Huawei AppGallery is highly sensitive to retention metrics on day one and day seven, ratings and reviews, stability measured by crashes and application not responding errors, and HMS ecosystem integrations for logins, payments, and anti addiction systems. The store indexes your title, tags, and description. Keywords in the first 200 to 300 characters perform best.
Tencent MyApp places strong influence on social signals including reviews and mentions from KOLs and KOCs, active install volumes, and build security. The store indexes titles and tags more heavily than descriptions, though descriptions still matter for conversion.

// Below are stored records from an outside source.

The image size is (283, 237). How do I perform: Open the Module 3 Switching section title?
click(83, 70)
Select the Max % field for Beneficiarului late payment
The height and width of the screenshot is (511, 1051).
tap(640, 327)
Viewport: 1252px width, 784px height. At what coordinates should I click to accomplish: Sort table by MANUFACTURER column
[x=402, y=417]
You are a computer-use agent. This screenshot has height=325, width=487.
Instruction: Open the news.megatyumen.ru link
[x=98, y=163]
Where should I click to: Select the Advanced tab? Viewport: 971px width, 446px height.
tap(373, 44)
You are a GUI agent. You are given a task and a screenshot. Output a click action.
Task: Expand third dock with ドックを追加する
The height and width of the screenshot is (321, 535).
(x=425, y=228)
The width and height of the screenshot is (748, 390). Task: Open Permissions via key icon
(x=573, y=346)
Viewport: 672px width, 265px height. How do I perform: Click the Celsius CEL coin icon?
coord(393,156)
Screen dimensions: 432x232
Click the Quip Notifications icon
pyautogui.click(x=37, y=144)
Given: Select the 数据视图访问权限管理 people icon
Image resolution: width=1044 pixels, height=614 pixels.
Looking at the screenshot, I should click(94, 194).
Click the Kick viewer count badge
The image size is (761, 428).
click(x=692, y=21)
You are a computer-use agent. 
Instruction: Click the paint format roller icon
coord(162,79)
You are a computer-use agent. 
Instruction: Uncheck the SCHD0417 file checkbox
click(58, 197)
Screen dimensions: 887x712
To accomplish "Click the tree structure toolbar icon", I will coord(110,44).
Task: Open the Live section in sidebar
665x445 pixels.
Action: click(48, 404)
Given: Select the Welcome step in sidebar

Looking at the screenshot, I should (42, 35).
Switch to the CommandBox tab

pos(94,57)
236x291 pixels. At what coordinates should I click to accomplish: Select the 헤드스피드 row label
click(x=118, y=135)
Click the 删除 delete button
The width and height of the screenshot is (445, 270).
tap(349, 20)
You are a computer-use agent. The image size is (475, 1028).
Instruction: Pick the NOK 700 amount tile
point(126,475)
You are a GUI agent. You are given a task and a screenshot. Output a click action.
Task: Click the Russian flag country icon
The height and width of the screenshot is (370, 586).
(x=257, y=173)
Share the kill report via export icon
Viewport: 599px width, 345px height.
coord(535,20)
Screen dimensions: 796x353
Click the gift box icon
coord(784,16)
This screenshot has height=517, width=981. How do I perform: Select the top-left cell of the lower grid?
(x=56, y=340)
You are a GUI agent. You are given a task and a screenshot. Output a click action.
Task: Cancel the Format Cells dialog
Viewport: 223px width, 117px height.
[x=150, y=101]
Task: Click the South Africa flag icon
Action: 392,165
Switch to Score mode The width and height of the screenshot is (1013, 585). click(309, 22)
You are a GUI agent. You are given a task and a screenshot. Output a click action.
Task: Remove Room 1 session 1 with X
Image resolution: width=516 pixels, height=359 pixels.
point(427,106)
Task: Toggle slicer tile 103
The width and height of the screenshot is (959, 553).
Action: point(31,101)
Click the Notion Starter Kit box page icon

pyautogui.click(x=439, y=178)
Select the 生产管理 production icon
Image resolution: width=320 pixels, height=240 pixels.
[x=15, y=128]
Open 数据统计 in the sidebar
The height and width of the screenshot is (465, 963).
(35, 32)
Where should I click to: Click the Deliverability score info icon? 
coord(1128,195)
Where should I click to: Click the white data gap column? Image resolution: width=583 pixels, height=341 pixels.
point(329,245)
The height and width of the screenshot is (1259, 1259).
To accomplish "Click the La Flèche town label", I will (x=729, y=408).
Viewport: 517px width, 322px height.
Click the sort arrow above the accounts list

OPPO, VIVO, and Xiaomi GetApps each have their own unique factor weights. OPPO is sensitive to install velocity and ratings over the first 7 to 14 days, as well as tags and the first paragraphs of your description. VIVO responds well to stability, low ANR rates, quick feedback on user reviews, and releases with fix logs. Xiaomi GetApps values local tags, genre collections, and participation in temporary store events.
How to Get Your First 10,000 Users
You have obtained your licenses. You have uploaded your app to the stores. You have optimized your store listings. Now comes the most important question: how do you actually get users to download your app?
Facebook and Google are either completely blocked or severely restricted in China. You cannot rely on the advertising channels that work in Western markets. You need to build your user acquisition strategy using local Chinese platforms.
KOL and KOC Marketing. Trust Over Advertising
In China, users do not trust advertising in the way that Western users might. They trust recommendations from people they follow and respect online.
KOLs, or Key Opinion Leaders, are influencers with large followings. They can drive significant install volumes if they genuinely endorse your app. KOCs, or Key Opinion Consumers, are regular users who post honest reviews and create organic word of mouth.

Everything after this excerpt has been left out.